Innenminister Boris Rhein, Kreisvorsitzender der Frankfurter CDU
Innenminister Boris Rhein, Kreisvorsitzender der Frankfurter CDU
Frankfurt am Main, 01. November 2010 - Als vollkommen unsachlich und unbegründet hat der Frankfurter CDU-Vorsitzende, Innenminister Boris Rhein, die jüngsten Kritiken an einem offiziellen Empfang des Convents der Deutschen Akademiker (CDA) durch die Stadt Frankfurt am Main bezeichnet.

Rhein sagte, dass die ausschließlich von linken Gruppierungen vorgetragenen Einwände gegen den Convent, dem pauschal braunes Gedankengut und eine antidemokratische Gesinnung unterstellt würden, völlig unangebracht und überzogen seien. Bei allem Verständnis für eine deutliche Kritik an einigen Verbindungen der Deutschen Burschenschaft, in denen tatsächlich vereinzelte Abgrenzungsprobleme zu rechtsnationalistischen Ideen auszumachen seien, könne jedoch nicht hingenommen werden, dass der gesamte Convent wie zuletzt geschehen unter Generalverdacht gestellt werde und seiner demokratischen Grundrechte beraubt werden solle.

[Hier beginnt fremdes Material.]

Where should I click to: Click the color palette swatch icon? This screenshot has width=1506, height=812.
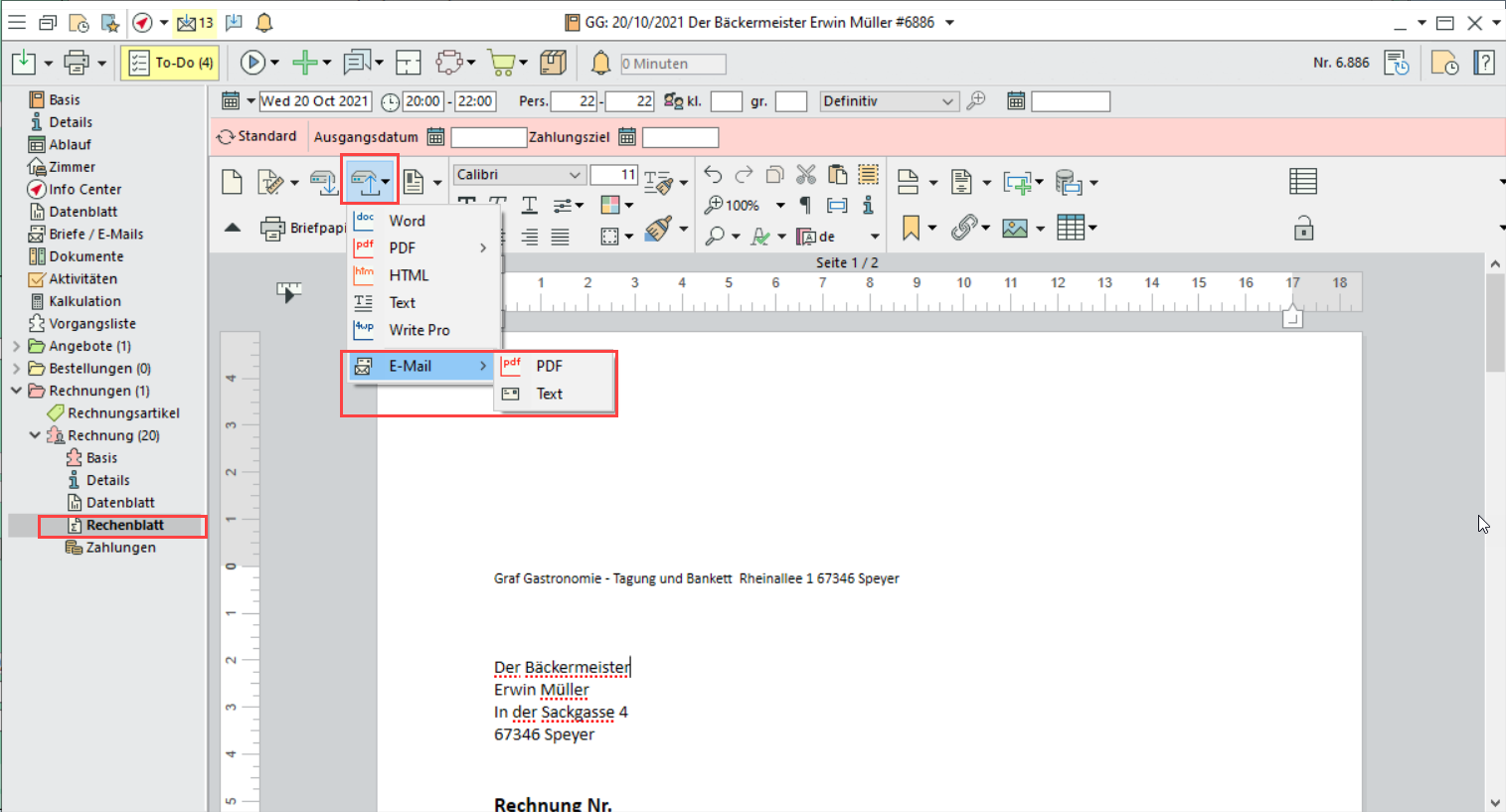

Der Hessische Innenminister stellte klar, dass sich vielmehr ein nüchterner Blick auf den Convent empfehle, der sich basierend auf dem Erlanger Verbändeabkommen von 1921 und im Sinne einer Arbeitsgemeinschaft am 6. August 1950 in Frankfurt am Main konstituiert habe. So verfüge zwar der CDA gemäß seiner Satzung nicht über die Befugnis,  in die Angelegenheiten seiner Mitgliedsverbände oder gar deren Verbindungen einzugreifen. Gleichwohl habe der Convent, dem neben den Burschenschaften vor allem auch konfessionell gebundene Verbände angehörten, gerade in seiner „Hambacher Erklärung“ festgelegt, dass das Korporationsstudententum ohne Einschränkungen für Demokratie und Freiheit stehe. Schon aus dem Selbstverständnis der Burschenschaften heraus, die in ihren Grundsätzen von jedem Mitglied den tatkräftigen Einsatz für die Demokratie und die Würde jedes Menschen einforderten, würden extremistische Umtriebe ausgeschlossen.

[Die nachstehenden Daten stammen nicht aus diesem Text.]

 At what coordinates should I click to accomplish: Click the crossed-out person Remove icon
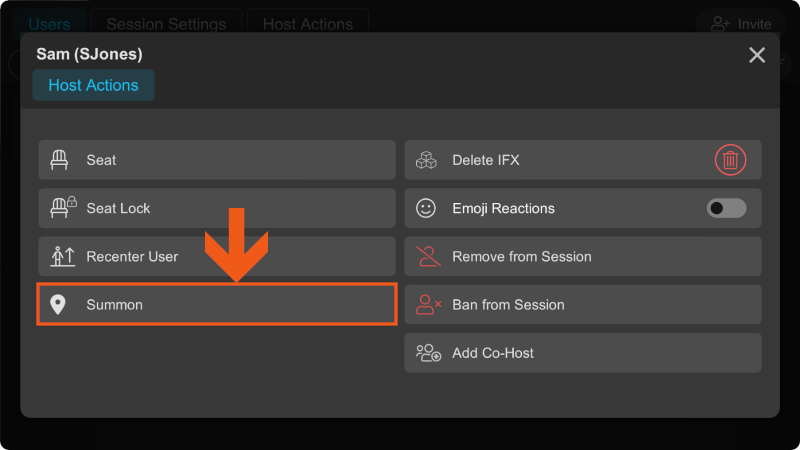point(428,256)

Wenn man zudem noch die Bedeutung der Burschenschaften für die Wurzeln der Deutschen Demokratie und Menschenrechte im Vorfeld der Paulskirchenverfassung vom 28. März 1849 berücksichtige und sich vergegenwärtige, dass viele traditionelle Studentenverbindungen aufgrund ihrer demokratie- und freiheitsliebenden Ideale vom NS-Regime verboten worden seien, könne man über die aktuellen Querelen im Vorfeld des geplanten Empfangs durch die Stadt Frankfurt nur den Kopf schütteln. „Die Deutschen Studentenverbindungen haben bei objektiver Betrachtung mehr zu unserer freiheitlichen Grundordnung beigetragen als die selbsternannten linken „Wächter der Demokratie“, die jetzt laut aufschreien, aber selbst sehr starke Abgrenzungsprobleme gegenüber linksradikalen und antidemokratischen Ideologien haben. Der Empfang des CDA durch die Stadt Frankfurt ist vor diesem Hintergrund eine pure Selbstverständlichkeit“, so der CDU-Vorsitzende abschließend.